In contrast to the fast-growth environment of past years, China is now pursuing a more sustainable growth pattern, and the country’s economic structure, economic growth drivers and industry development have all been subject to considerable change. The former pillar industry, traditional manufacturing, currently faces overcapacity and environmental issues. The elimination of outdated production capacity and reduced demand for manufactured products (e.g. steel and cement) caused by lower growth in fixed asset investment, put pressure on the manufacturing sector as a whole.

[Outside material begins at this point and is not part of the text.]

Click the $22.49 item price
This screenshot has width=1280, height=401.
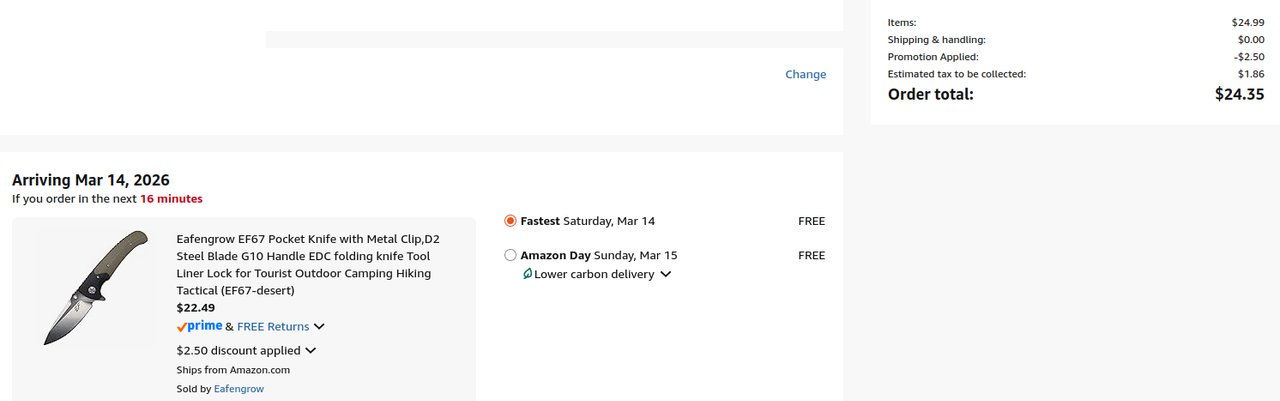click(x=196, y=308)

High-value manufacturing, which was previously on a small scale and mainly dependent on imports, performed noticeably better, mainly due to the government’s promotion of the sector. The development of this segment also strengthened China’s upstream industry chain and encouraged Chinese companies to improve their technology. In addition, the service sector continued to maintain a relatively high growth rate compared with the manufacturing sector. China’s economic restructuring is creating more development potential for private capital, especially small and medium enterprises (SMEs). Private enterprises are accelerating into traditional monopoly industries such as the banking sector.

Compounding this situation, most Chinese companies are relatively unknown in the international business community. For those companies without a proven reputation and track record in developed markets, it can be very effective to partner with reputable companies which have relevant experience in the local market to bridge the trust and experience ‘gap’. The objective of such cooperation is to help both parties achieve a win-win outcome. Foreign parties are typically looking for Chinese capital, access to the huge China market, and to leverage other competitive advantages brought by the Chinese partner. In turn, Chinese companies may be able to rely on a foreign partner’s knowledge and business connections in the local market to identify market opportunities and mitigate operational risks. In addition, by working with experienced management teams and local employees, Chinese companies can better adapt their business concepts and culture to the local environment, and build a positive image in overseas markets.